### [Text passage]
==============================

Any large unexpected expense could lead to financial ruin for nonprofit organizations, given their shoestring budget. Getting the right type of liability insurance can protect against the biggest risks. One of the insurance coverage options that nonprofit organizations should consider is workers’ compensation coverage.
What Is Workers Compensation Coverage?
Workers’ compensation coverage, governed by state law, is a type of insurance that offers medical benefits and wage replacement for employees who are injured or become ill during employment, whether at your office, during a work-related errand, while traveling for business, while attending a function or in other similar work-related situations. In exchange, the worker gives up the right to sue you for the tort of negligence as the employer.
Workers’ comp plans differ among jurisdictions. Provisions can be made as reimbursement of medical expenses, functioning as a form of health insurance, as benefits payable for employees who die on the job, functioning as life insurance, or as weekly payments in place of wages, functioning as disability insurance. However, general damages for pain and suffering as well as punitive damages are typically not covered for nonprofit negligence.
If You Have Employees
You might rely heavily on your volunteers, but you might also employ some true employees that you pay wages to. Under the workers’ compensation system, you are required to purchase this insurance if you have any employees.

==============================

### [Using the information]
- 1) According to the workers' compensation passage, what does a worker give up in exchange for this coverage?
- 2) For each statement, say whether it agrees with the workers' compensation passage, and quote the words that decide it. (a) Workers' compensation coverage is governed by federal law. (b) Punitive damages are typically covered for nonprofit negligence. (c) A nonprofit with any employees must purchase this insurance.
- 3) Pick up the workers' compensation passage after its final sentence and continue it.
The rows that come next are separate material with no connection to the workers' compensation passage.

[Pixel coordinate grounding data]

==============================

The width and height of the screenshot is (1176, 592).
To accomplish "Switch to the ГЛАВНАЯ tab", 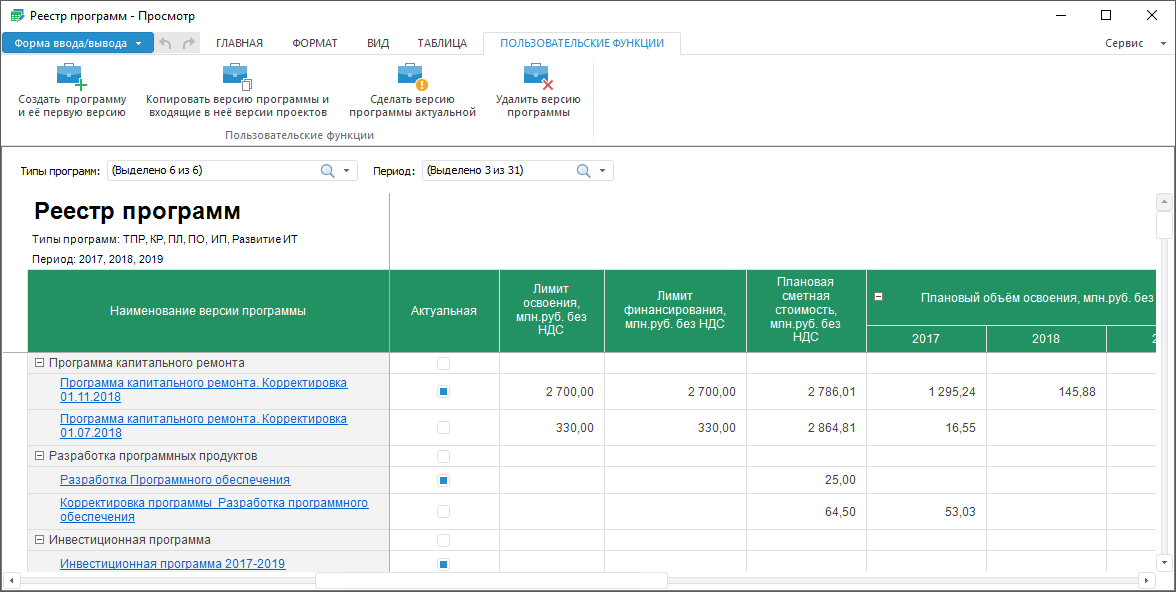I will (239, 43).
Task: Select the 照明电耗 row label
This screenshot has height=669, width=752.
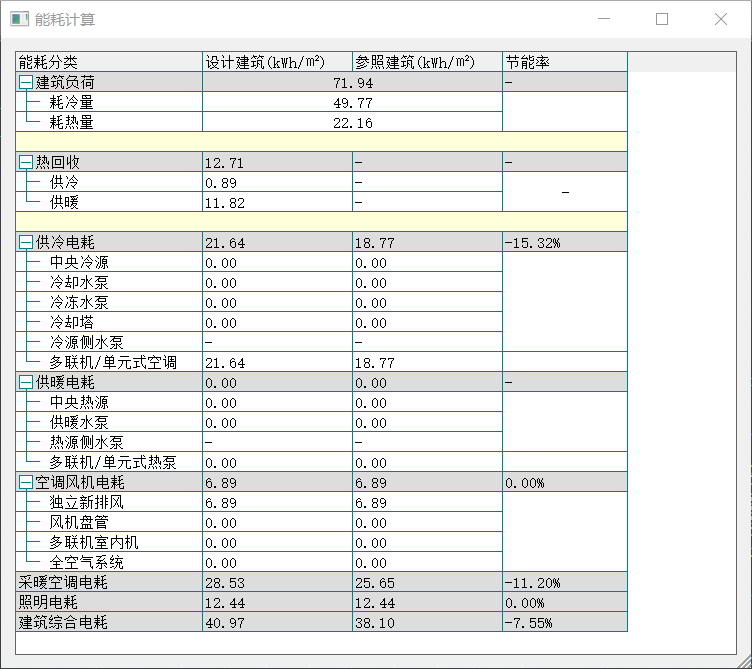Action: [49, 602]
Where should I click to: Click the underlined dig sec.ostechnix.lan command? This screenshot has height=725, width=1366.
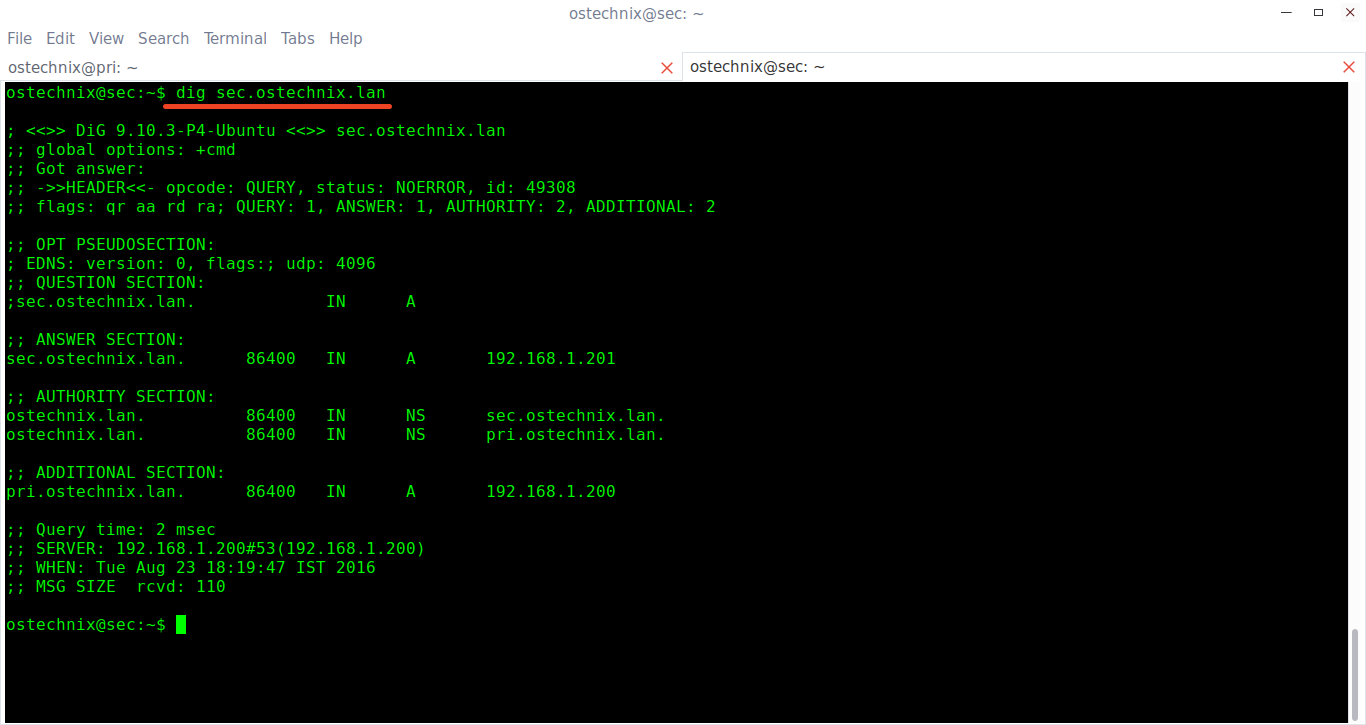click(280, 93)
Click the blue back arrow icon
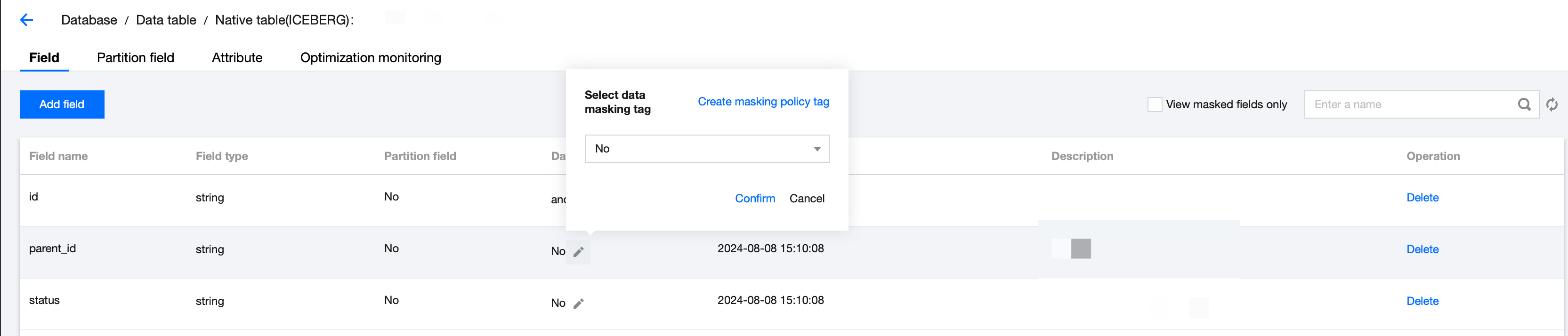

==============================

### [Task answers]
- 1) The right to sue the employer for the tort of negligence.

- 2)
(a) No: "governed by state law"
(b) No: "general damages for pain and suffering as well as punitive damages are typically not covered for nonprofit negligence"
(c) Yes: "you are required to purchase this insurance if you have any employees"

- 3)
Any individuals who are compensated for their services at nonprofit organizations should be covered under workers’ compensation by law.
If You Have Volunteers
Although your volunteers might not be paid wages, from the perspective of workers compensation, they might in fact be considered workers. However, if they are truly volunteers, then they do not need to be covered by workers compensation. Because workers’ comp is a state-governed program, the laws vary widely on the issue of the insurability of volunteers. Some states will not allow you to purchase workers’ compensation coverage for any of your volunteers, some will make it mandatory, others will specify the different types of volunteers that must be covered, and others still may allow nonprofit organizations to make the distinction and provide workers comp for volunteers at their own discretion. Make sure you do your research and assess the situation accordingly.
What about Volunteer Accidental Coverage?
Workers compensation coverage can be expensive, based on the number of people being covered. If you are not, by law, required to provide this insurance or cannot cover your volunteers under workers’ comp, then a more cost-effective but less broad option to consider is volunteer accidental coverage. This policy is often preferred by insurance companies because volunteers’ roles and duties can be undefined and variable, it can be difficult to determine a reportable wage, volunteers aren’t subjected to the same laws as employees, and most nonprofit organizations don’t have handbooks for volunteers that outline acceptable safety and behaviour.
Volunteer accidental coverage is the next best thing to workers’ compensation coverage when it comes to protecting your loyal and hard-working volunteers in the event that they’re injured. It may cover accidental medical, disability, dismemberment, and death, while only costing your nonprofit between $100 and $400 a year; however, there is a dollar limit.